Na última sexta-feira (19), o Programa Fatos & Atos, apresentado pelo jornalista, Ramão Camacho, recebeu nos estúdios da Rádio Fronteira FM, o Ederaldo Magalhães da Associação dos Empreendedores Individuais de Foz do Iguaçu (AEIFI), para falar sobre os desafios e oportunidades do Microempreendedor Individual (MEI). Criado em 2009 por meio de lei complementar, o MEI possibilitou que trabalhadores autônomos e pequenos comerciantes se formalizassem, garantindo acesso a CNPJ, crédito bancário e emissão de nota fiscal. “Foi uma cidadania empresarial que transformou negócios pequenos em empreendimentos fortalecidos”, destacou Magalhães.
Durante a entrevista, Ederaldo explicou os requisitos para formalização: o faturamento mensal deve ser de até R$ 6.750, ou R$ 81 mil anuais. Caso o empreendedor ultrapasse esse limite, há regras específicas para o desenquadramento e migração para outros regimes tributários. Ele também lembrou que aposentados podem abrir MEI, mas beneficiários de programas assistenciais como o LOAS não têm essa possibilidade. Já trabalhadores com carteira assinada podem se formalizar, mas perdem o direito ao seguro-desemprego caso sejam demitidos.

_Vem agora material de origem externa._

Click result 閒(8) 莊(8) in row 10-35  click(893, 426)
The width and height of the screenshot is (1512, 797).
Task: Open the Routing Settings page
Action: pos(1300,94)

Outro ponto abordado foi a obrigatoriedade da emissão de notas fiscais. Atualmente, o MEI deve emitir nota para transações com pessoas jurídicas, mas a partir de 2027 também será exigida para operações com pessoas físicas, em função da reforma tributária. Além disso, Magalhães alertou sobre a importância de encerrar o CNPJ quando o negócio não estiver mais ativo, evitando dívidas e bloqueios de CPF. “Muitos esquecem de dar baixa e acabam descobrindo anos depois que estão com pendências na Receita Federal”, explicou.
O entrevistado também destacou os direitos previdenciários do MEI, que recolhe 5% do salário mínimo para o INSS. Isso garante cobertura em casos de acidente, auxílio-maternidade e aposentadoria, desde que haja contribuição mínima de 15 anos. Ele ressaltou ainda a possibilidade de complementar contribuições para aumentar o valor da aposentadoria, especialmente para quem já trabalhou sob regime CLT.
Em Foz do Iguaçu, o apoio ao microempreendedor é fortalecido por iniciativas como a Central do Empreendedor e a própria AEIFI, que oferece orientação, abertura de empresas e suporte na emissão de notas fiscais. A associação também lançou o projeto Busca MEI, uma vitrine virtual que conecta prestadores de serviços a clientes, funcionando como uma lista telefônica digital. “É uma forma de dar visibilidade e gerar renda para os associados”, afirmou Magalhães.
Por fim, Ederaldo ressaltou a importância do acesso ao crédito para expansão dos negócios. Ele citou o Banco do Empreendedor, ligado ao Fomento Paraná, além de instituições públicas e privadas que oferecem linhas específicas para MEIs. “O segredo é comparar taxas e escolher a opção mais vantajosa para o momento do negócio”, concluiu. A entrevista reforçou o papel do MEI como porta de entrada para o empreendedorismo e destacou o trabalho da AEIFI em apoiar quem busca transformar sonhos em realidade.